They exist in a Romania that is under, what I perceive to be an, attack of western commercialization and industrialization. Cities are overtaken by large super-market chains that offer imported produce all year long in a comfortable environment – heated, sheltered from the rain, pleasantly organized and offering overwhelming variety. These super-markets are spread throughout the city neighborhoods offering both easy walking distance to many and spacious parking lots to everyone else.
These super-markets lure people away from the more traditional farmers-markets which have traditionally been a main supply of food to the city (this, mind you, compared to other more advanced countries where farmers-markets are just coming into fashion) . However it doesn’t stop there. Over recent year, cities (often corruptly managed, like many public services and institutions in Romania – a social residue of communist / dictatorship times) have decided to “upgrade” farmers-markets.
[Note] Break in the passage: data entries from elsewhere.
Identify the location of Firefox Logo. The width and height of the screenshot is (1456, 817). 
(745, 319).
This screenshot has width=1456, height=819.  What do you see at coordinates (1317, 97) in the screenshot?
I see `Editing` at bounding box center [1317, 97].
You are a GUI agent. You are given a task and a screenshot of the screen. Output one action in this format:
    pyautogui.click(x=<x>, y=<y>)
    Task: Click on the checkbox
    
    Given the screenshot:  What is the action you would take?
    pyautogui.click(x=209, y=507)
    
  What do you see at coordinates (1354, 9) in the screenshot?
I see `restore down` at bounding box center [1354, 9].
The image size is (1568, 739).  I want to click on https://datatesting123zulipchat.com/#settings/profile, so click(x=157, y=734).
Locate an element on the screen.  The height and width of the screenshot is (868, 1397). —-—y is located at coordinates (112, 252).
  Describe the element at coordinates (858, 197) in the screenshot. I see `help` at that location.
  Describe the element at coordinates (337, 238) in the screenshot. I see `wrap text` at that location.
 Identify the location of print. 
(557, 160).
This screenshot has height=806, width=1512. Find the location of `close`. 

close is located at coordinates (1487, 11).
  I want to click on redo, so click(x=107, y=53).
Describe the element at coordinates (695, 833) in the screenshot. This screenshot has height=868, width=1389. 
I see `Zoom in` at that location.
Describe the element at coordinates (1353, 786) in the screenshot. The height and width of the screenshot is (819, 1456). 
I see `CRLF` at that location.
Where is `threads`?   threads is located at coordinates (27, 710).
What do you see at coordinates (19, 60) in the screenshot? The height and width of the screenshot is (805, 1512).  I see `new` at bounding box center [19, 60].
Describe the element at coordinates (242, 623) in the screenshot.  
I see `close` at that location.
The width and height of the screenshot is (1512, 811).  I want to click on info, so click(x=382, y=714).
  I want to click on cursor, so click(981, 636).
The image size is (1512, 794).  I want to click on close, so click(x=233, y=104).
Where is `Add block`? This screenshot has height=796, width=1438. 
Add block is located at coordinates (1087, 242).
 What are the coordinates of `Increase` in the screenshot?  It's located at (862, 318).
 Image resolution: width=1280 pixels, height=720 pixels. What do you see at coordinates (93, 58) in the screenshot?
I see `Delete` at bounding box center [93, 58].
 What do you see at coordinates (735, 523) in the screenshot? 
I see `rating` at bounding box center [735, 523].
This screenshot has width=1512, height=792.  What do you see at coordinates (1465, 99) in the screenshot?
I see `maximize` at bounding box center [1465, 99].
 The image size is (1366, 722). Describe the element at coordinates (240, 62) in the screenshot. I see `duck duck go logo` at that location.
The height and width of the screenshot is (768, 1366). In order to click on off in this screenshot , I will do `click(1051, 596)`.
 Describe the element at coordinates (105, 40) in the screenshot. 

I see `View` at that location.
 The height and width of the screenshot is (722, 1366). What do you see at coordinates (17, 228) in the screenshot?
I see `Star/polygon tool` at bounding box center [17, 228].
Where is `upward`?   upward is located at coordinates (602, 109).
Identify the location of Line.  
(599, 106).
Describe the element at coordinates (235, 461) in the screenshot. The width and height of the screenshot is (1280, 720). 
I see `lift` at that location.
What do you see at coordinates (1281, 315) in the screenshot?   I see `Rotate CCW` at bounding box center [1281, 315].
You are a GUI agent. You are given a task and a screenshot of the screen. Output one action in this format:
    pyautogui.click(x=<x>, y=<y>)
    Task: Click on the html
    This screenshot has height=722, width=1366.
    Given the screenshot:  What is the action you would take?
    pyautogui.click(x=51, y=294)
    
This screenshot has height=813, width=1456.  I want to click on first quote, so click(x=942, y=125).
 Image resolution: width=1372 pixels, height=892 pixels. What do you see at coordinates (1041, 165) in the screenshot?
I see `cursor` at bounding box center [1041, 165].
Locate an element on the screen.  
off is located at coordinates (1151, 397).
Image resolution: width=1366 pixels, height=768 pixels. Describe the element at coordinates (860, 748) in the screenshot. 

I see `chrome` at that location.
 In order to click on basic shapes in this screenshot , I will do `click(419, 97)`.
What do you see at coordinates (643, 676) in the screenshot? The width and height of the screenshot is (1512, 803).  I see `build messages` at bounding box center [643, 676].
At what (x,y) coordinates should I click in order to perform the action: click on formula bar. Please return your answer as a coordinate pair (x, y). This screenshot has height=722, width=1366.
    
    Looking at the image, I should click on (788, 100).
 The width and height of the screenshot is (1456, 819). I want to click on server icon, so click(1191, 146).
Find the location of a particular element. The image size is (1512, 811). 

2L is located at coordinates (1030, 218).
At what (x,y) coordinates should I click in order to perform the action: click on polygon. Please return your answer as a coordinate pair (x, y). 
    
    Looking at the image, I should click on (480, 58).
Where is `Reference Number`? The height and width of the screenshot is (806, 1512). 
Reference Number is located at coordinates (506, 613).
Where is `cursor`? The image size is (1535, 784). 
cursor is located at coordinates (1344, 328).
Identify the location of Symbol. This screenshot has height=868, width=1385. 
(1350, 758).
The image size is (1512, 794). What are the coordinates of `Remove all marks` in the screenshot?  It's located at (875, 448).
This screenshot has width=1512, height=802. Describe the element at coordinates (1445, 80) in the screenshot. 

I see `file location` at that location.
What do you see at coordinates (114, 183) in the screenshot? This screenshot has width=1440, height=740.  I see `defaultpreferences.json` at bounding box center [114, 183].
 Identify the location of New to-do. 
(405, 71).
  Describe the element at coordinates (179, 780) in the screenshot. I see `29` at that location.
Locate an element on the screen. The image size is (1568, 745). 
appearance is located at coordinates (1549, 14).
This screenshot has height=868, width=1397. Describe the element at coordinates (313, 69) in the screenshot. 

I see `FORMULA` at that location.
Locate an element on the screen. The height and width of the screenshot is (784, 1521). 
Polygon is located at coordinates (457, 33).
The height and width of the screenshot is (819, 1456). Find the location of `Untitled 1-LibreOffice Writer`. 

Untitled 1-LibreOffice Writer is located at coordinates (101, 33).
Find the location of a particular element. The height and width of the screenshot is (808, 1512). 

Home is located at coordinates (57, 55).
Where once there were open spaces with stands, now there are closed mall-like spaces (sometimes with an attached mall with, you guessed it, a super-market) which are more “comfortable” for consumers. Usually these spaces end up in the hands of someone connected to the corrupt-local government. When once farmers paid a small symbolic fee for selling their produce in the market (in our once-a-week village market – farmers pay a token 1 lei for a space in the market) now they are charged outrageous fees (100 euros a month for 2 or 3 days a week).
Between the “comfortable” super-markets and the now “comfortable” farmers-markets local produce is being driven out of the city. Obviously this is bad news for the farmers who make a meager living from selling their produce and are driven into further poverty. Its also bad news for city people who are being drawn away from much healthier local produce to industrialized foods that travel great distances. “Comfort” is being traded for poverty, health and sustainability.
Worst of all, and for the most part unnoticed, is that an entire culture of self sufficiency is being wiped out. Villages are being driven into poverty, ageing and dying. Youth are flocking to the cities. It’s only a matter of time before the knowledge of how to grow food will fade and cease to be a common thing.
Apple in China
Then, a short time later Raymond sent out a link to a CNN article about a couple of NYTimes articles about the abusive conduct of Apple and its gigantic supply and manufacturing chain. They tell a story in which many thousands of Chinese are enslaved (the word slavery isn’t mentioned, its elegantly avoided) by greedy corporations. Its well written but (to me) completely predictable.
I was tempted to pull out quotes and highlights, but there are simply too many to choose from. So go ahead and knock yourself out and read the two articles How the U.S. Lost Out on iPhone Work and In China, Human Costs Are Built Into an iPad … I did.
Feeding on the Poor
I do however want to make a connection between the two stories. I believe that both exemplify a similar injustice – one on a local scale the other on an international scale. Both phenomena are possible because there is a rich upper class willing and able to feed on a poor lower class.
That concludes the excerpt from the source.